So I began reading. This is obviously a children’s book, and a very good children’s book. It’s not written in that sometimes patronising way that they occasionally can be. If a big or slightly obscure word is needed, then it is used, just as it should be.
J. K. Rowling is a master of raising the reader rather than dumbing down for them. It’s rather admirable, she obviously has more faith in the sponge abilities of children and her writing shows this. Educating kids without them knowing. Not bad J.K., not bad at all.
The broad view of the storyline is your basic, run of the mill, good verses bad. It was always going to be wasn’t it? And nothing wrong with that at all. It’s kept a millions books selling year after year. But woven in amongst this is a charming morality and innocence that you can’t help but be drawn into. Escapism with a conscience. Again, not bad J. K.
So let’s get down to the characters. Harry: a slightly nerdy, suppressed kid who suddenly finds himself thrust into a magical world that he had no idea existed, let alone a magical realm in which he was already famous. This is pure gold for the imagination of kids. Every boy wishing to be him, and every girl wishing they were his friends. The same goes for Hermione, the main girl character. Although at first I wanted to (metaphorically) slap her, she slowly grew on me and became less irksome and more fully realised as the book progressed.
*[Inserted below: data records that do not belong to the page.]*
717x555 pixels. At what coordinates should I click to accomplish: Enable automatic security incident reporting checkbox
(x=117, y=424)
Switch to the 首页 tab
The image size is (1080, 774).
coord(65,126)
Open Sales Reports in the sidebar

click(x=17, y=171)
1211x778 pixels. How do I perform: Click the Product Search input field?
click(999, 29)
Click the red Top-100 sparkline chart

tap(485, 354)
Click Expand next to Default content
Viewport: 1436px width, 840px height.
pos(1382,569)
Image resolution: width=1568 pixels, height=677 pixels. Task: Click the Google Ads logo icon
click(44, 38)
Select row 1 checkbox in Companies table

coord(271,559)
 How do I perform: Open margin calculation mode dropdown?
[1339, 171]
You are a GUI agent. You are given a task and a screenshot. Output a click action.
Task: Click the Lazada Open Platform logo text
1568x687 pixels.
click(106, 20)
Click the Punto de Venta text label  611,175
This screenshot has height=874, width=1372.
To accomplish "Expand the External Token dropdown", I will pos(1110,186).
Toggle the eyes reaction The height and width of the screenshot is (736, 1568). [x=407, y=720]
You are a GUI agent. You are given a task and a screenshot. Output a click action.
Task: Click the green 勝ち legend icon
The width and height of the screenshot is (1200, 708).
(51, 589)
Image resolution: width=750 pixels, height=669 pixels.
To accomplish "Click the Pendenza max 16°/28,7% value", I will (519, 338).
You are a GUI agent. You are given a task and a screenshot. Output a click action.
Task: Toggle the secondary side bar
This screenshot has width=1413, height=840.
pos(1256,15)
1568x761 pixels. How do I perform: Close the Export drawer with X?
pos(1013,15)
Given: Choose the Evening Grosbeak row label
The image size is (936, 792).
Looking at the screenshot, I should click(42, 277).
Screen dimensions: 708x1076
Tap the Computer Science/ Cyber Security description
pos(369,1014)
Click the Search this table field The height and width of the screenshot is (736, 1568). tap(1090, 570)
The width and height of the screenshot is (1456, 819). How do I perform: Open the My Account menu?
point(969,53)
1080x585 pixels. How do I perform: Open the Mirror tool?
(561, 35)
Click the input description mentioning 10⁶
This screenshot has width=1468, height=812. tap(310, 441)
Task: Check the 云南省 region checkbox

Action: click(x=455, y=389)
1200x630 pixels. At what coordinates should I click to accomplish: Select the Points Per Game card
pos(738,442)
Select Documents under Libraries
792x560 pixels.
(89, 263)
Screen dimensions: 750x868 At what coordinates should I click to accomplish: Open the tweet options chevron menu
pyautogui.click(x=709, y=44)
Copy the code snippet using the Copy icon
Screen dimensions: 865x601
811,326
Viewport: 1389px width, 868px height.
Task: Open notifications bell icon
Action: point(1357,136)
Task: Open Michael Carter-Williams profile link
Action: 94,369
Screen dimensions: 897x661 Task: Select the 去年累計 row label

The same goes for Ron, harry’s right hand man if you will. Over the course of the book they became more solid, fattened out and a fine balance of abilities and interaction between really works well together by the end.
I won’t ruin the story, just in case there is anyone left on the planet who hasn’t read it, but it chugs along nicely and picks up speed and tension perfectly until the final, tense (and slightly odd) climax. I’m guessing it may be a social comment, it certainly rang bells with me. And don’t be fooled into thinking that because this is written for kids that it’s beneath us adults.